Six-layer clinical AI medication safety guardrail architecture showing structured output, drug interaction checks, dosage validation, allergy cross-reference, hardcoded rules, and confidence gating

Layer 1: Output Schema Enforcement — Kill Free Text

The single most impactful change you can make is eliminating free-text medication output entirely. When your agent returns "I'd suggest starting amoxicillin, maybe around 500mg three times a day," you have lost the ability to programmatically validate anything. "Maybe around 500mg" is not a dosage — it is a liability.

Force every medication suggestion through a strict schema. If the LLM cannot fill every required field, the recommendation fails safely — it does not reach the clinician.

Comparison diagram showing free text medication output versus structured output with RxNorm coding — structured output enables programmatic validation

from pydantic import BaseModel, Field, validator
from enum import Enum
from typing import Optional

class RouteOfAdministration(str, Enum):
    ORAL = "oral"
    IV = "intravenous"
    IM = "intramuscular"
    SC = "subcutaneous"
    TOPICAL = "topical"
    INHALED = "inhaled"
    RECTAL = "rectal"
    SUBLINGUAL = "sublingual"

class FrequencyCode(str, Enum):
    QD = "QD"      # Once daily
    BID = "BID"    # Twice daily
    TID = "TID"    # Three times daily
    QID = "QID"    # Four times daily
    Q4H = "Q4H"    # Every 4 hours
    Q6H = "Q6H"    # Every 6 hours
    Q8H = "Q8H"    # Every 8 hours
    Q12H = "Q12H"  # Every 12 hours
    PRN = "PRN"    # As needed
    ONCE = "ONCE"  # Single dose

class MedicationRecommendation(BaseModel):
    """Structured medication recommendation."""
    drug_name: str = Field(..., description="Generic drug name")
    rxnorm_cui: str = Field(..., pattern=r"^\d{4,7}$",
                            description="RxNorm Concept Unique Identifier")
    dose_value: float = Field(..., gt=0, description="Numeric dose value")
    dose_unit: str = Field(..., pattern=r"^(mg|mcg|g|mL|units|mEq)$")
    route: RouteOfAdministration
    frequency: FrequencyCode
    indication: str = Field(..., min_length=10,
                            description="Clinical indication for this medication")
    duration_days: Optional[int] = Field(None, gt=0, le=365)
    requires_renal_adjustment: bool = False
    requires_hepatic_adjustment: bool = False
    confidence_score: float = Field(..., ge=0.0, le=1.0)

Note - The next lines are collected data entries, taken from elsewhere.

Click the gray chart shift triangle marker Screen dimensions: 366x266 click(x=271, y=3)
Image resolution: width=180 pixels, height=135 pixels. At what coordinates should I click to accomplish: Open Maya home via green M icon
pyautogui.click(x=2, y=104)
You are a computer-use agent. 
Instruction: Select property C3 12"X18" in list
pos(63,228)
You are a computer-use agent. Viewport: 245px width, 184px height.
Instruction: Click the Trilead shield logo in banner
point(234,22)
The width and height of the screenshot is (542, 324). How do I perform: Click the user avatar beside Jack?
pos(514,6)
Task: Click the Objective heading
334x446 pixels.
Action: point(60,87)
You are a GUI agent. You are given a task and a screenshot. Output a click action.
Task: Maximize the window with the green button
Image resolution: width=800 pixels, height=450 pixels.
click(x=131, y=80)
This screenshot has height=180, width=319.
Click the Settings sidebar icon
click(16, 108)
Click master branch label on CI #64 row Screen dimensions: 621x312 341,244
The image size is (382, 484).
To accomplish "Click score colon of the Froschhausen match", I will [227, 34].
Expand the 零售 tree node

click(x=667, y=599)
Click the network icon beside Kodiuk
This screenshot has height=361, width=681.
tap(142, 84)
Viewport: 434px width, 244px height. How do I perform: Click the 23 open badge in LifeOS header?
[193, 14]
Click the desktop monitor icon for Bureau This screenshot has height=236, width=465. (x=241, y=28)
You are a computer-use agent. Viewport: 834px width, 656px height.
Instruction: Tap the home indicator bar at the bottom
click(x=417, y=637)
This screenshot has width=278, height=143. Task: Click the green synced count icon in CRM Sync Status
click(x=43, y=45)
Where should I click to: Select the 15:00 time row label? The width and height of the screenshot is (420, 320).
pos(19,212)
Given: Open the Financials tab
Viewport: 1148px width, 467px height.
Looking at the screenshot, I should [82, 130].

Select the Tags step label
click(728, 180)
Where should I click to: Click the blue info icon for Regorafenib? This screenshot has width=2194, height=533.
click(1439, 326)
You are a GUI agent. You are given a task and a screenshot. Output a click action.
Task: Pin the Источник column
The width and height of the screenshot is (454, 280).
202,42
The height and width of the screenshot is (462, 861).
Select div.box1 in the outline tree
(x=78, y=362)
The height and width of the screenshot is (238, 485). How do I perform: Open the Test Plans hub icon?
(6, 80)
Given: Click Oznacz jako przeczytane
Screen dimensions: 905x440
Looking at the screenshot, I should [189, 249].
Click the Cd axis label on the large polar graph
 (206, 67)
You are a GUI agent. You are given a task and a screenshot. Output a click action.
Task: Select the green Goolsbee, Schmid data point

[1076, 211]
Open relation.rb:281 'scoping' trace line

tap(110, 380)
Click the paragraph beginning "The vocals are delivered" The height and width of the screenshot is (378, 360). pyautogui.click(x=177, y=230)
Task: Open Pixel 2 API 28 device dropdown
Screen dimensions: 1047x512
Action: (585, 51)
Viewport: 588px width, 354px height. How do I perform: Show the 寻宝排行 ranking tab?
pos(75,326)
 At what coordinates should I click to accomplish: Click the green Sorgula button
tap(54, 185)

    @validator("rxnorm_cui")
    def validate_rxnorm_format(cls, v):
        if not v.isdigit() or len(v) < 4:
            raise ValueError(f"Invalid RxNorm CUI format: {v}")
        return v

This is not optional polish. This is the foundation that makes every subsequent layer possible. Without a structured CUI, you cannot check drug interactions. Without a numeric dose, you cannot validate ranges. Without a coded route, you cannot catch "oral methotrexate prescribed as IV" errors.

Use your LLM framework's structured output mode — OpenAI's response_format, Anthropic's tool use, or LangChain's PydanticOutputParser — to enforce this at the generation layer, not as a post-hoc parse.

Layer 2: Drug-Drug Interaction Checking via RxNorm

Once you have a structured RxNorm CUI, you can check it against the patient's current medication list using the NLM Drug Interaction API. This is a free, authoritative, FDA-backed data source. There is no reason to skip this step.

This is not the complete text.